== Segment start ==

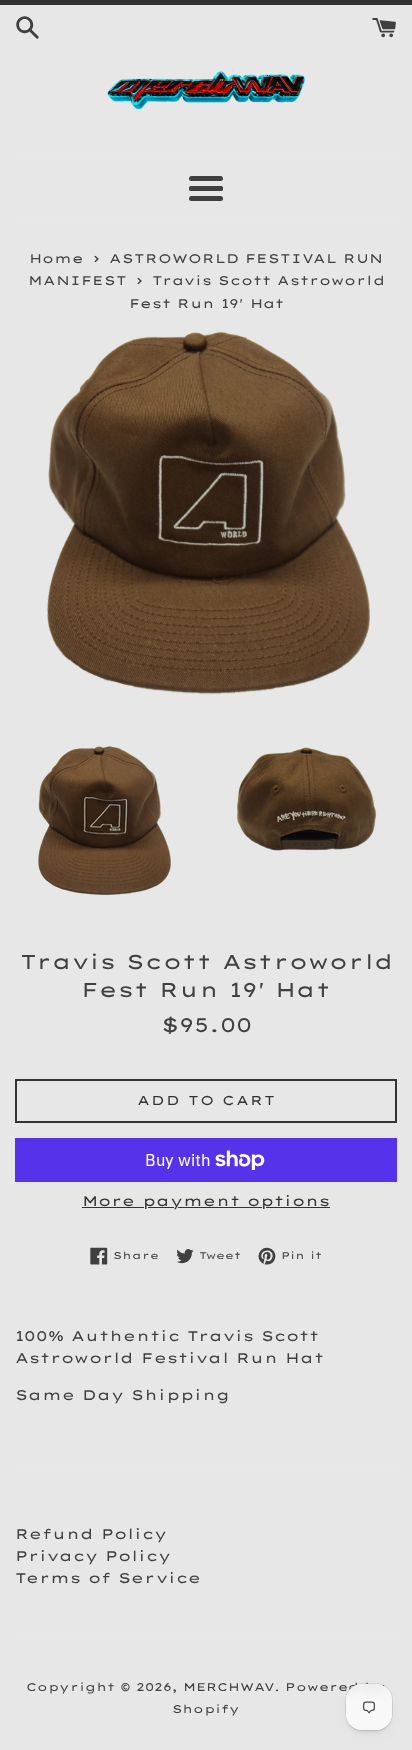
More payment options (206, 1201)
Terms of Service (108, 1578)
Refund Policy (91, 1534)
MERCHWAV (228, 1687)
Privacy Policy (93, 1556)
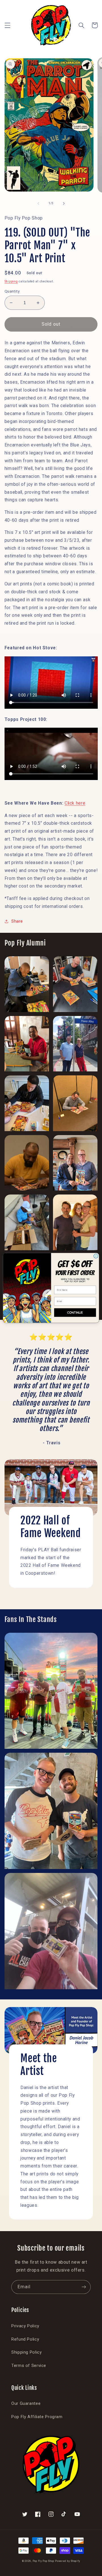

== Segment end ==

Every line of the records above must reappear exactly, though the pictures must not.

Exercise answer
More payment options (206, 1201)
Terms of Service (108, 1578)
Refund Policy (91, 1534)
MERCHWAV (228, 1687)
Privacy Policy (93, 1556)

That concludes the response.